[Opening Exercise input section]

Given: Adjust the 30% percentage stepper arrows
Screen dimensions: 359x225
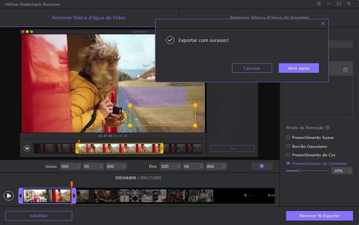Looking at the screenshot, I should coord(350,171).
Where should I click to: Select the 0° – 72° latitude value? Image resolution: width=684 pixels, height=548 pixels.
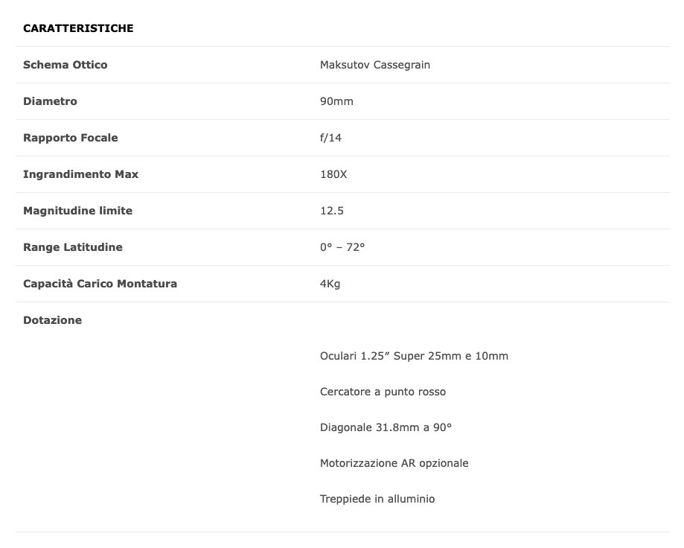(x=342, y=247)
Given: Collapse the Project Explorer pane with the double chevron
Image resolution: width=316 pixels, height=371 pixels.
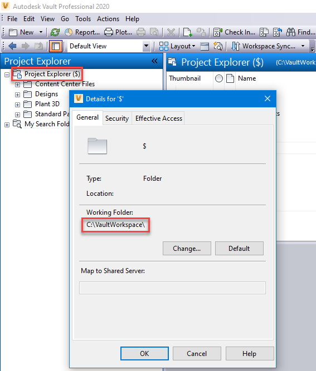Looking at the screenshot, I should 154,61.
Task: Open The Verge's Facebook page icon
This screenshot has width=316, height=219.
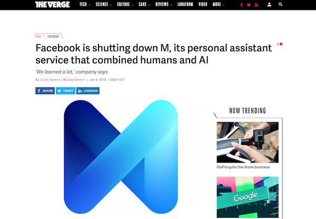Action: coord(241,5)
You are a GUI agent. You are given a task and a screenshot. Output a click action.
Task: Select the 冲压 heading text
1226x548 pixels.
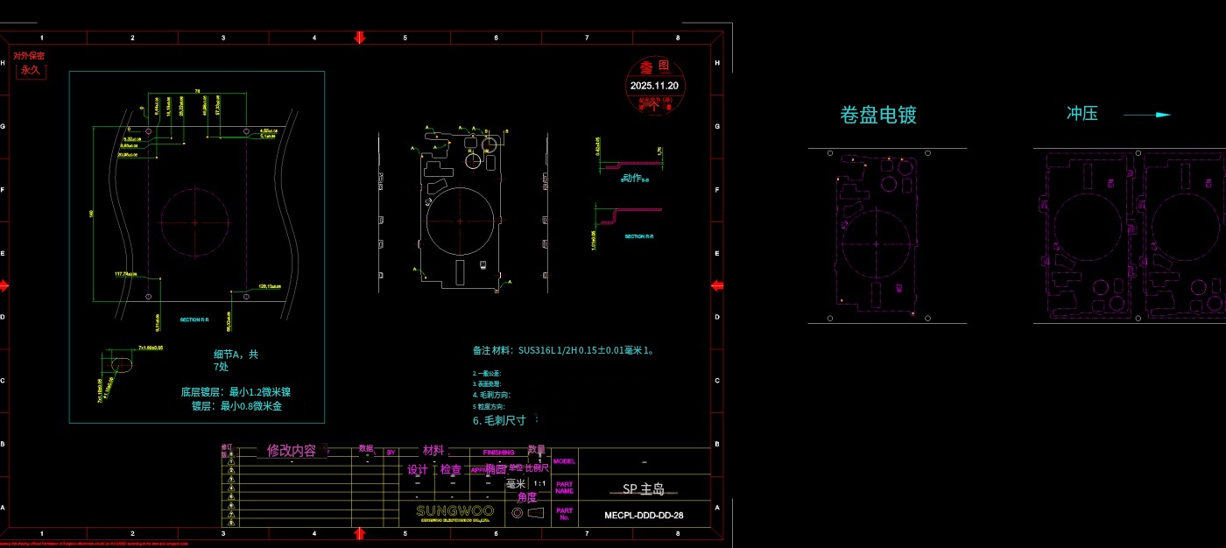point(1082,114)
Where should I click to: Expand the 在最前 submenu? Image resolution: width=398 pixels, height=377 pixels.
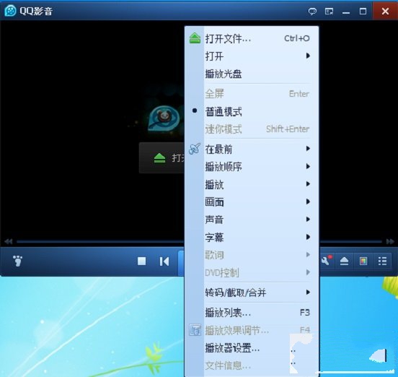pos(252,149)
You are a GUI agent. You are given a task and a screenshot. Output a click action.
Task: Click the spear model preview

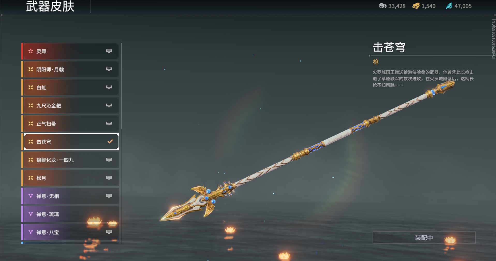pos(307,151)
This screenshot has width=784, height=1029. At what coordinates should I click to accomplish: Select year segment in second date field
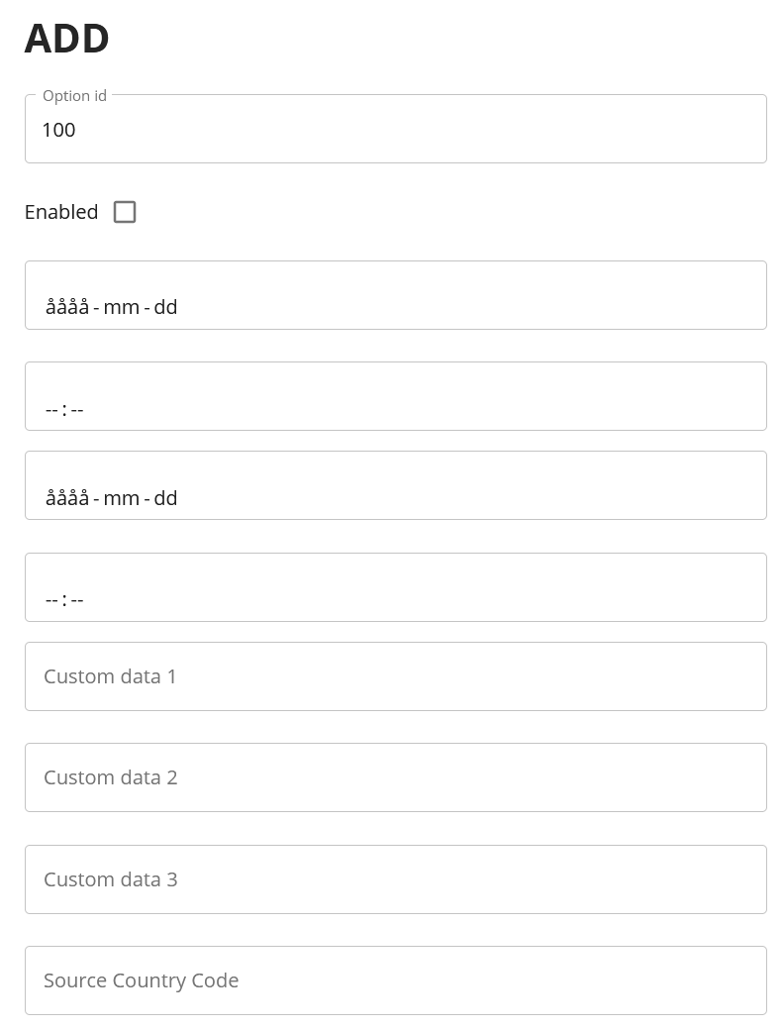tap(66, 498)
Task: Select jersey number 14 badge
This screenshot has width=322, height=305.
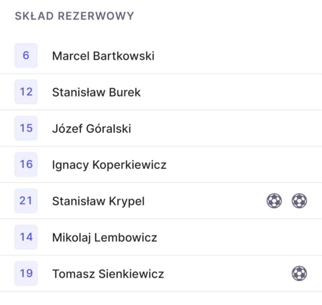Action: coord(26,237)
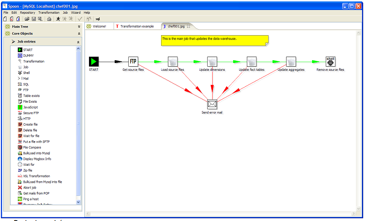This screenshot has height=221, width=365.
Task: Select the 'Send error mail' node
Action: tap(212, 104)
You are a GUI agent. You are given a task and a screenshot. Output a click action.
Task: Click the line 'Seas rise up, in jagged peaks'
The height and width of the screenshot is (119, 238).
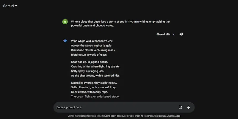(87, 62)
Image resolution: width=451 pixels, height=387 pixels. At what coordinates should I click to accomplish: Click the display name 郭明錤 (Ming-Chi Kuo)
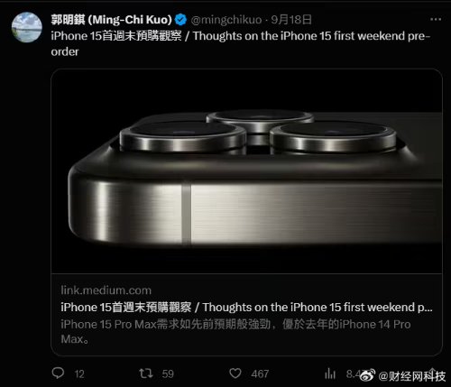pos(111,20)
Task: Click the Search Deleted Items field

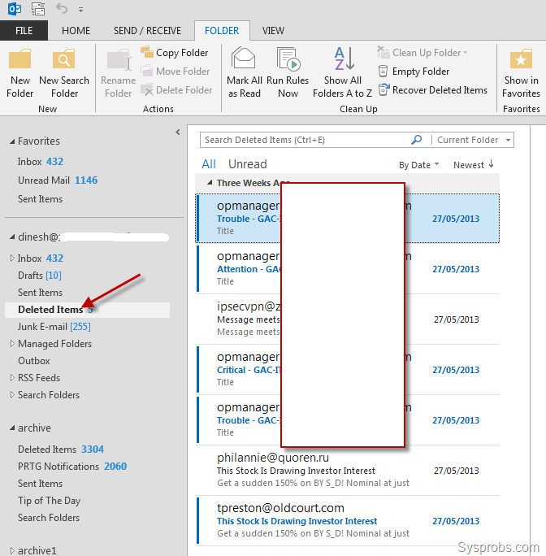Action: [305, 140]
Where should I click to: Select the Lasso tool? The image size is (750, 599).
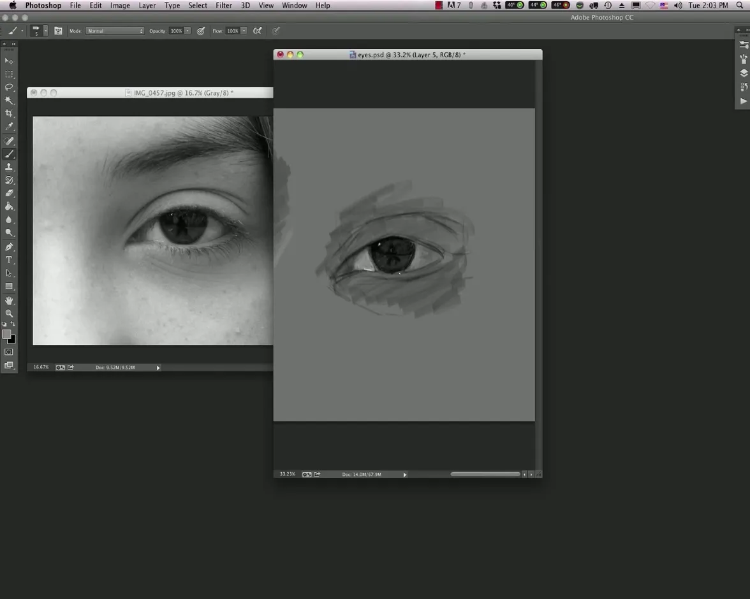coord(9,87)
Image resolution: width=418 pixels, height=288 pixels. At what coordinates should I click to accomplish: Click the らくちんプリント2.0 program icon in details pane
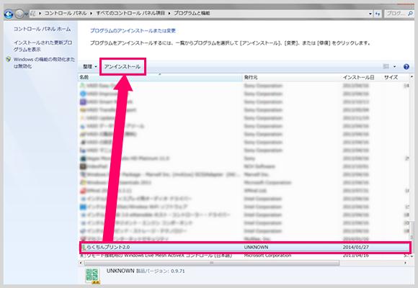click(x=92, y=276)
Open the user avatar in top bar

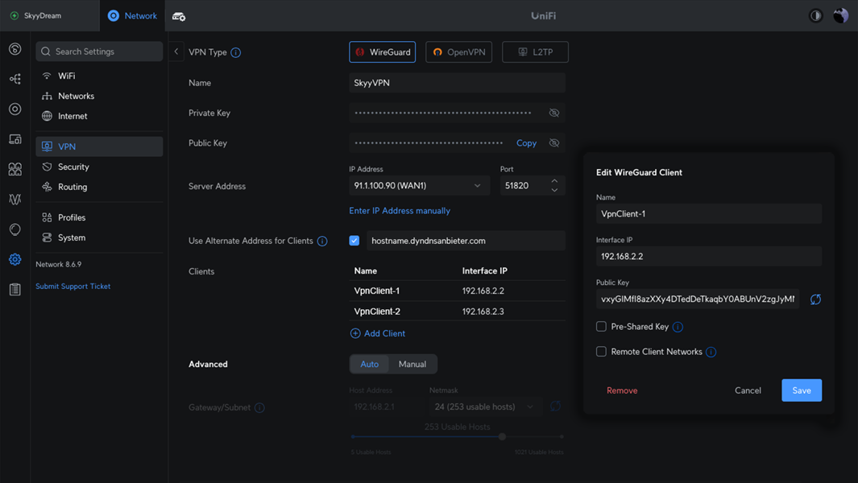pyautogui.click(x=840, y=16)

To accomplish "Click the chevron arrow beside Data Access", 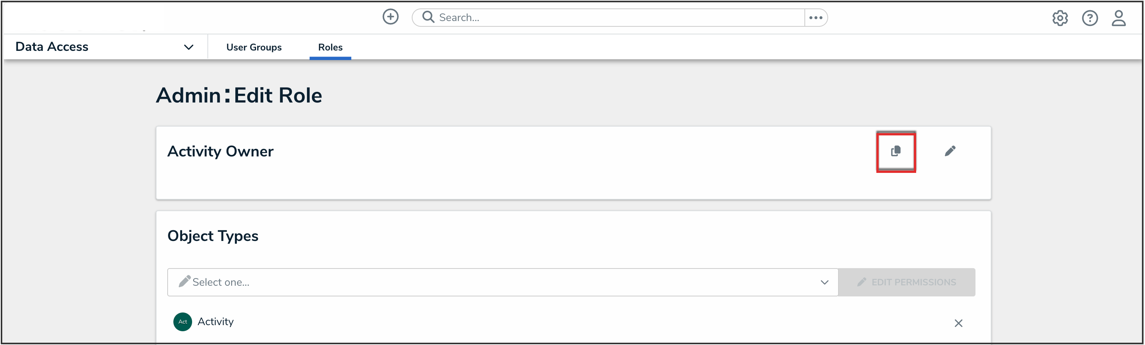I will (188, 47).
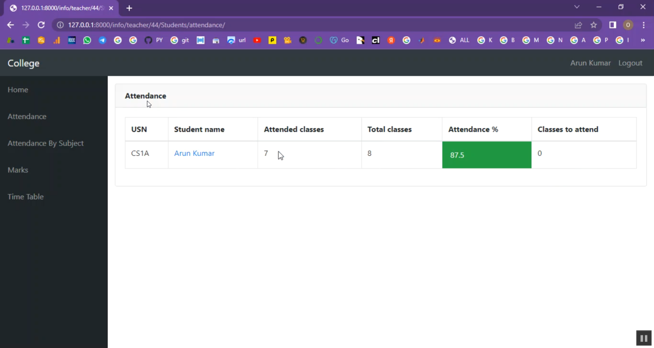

[Closing Exercise input section]

## Exercise
All that should appear in the answer is the lines above from the line with "Screen dimensions: 359x225" through the line with "Given: Collapse the", retyped exactly, pictures left out.

## Task answer
Screen dimensions: 359x225
Looking at the screenshot, I should coord(350,171).
Where should I click to: Select the 0° – 72° latitude value? Image resolution: width=684 pixels, height=548 pixels.
(x=342, y=247)
Given: Collapse the Project Explorer pane with the double chevron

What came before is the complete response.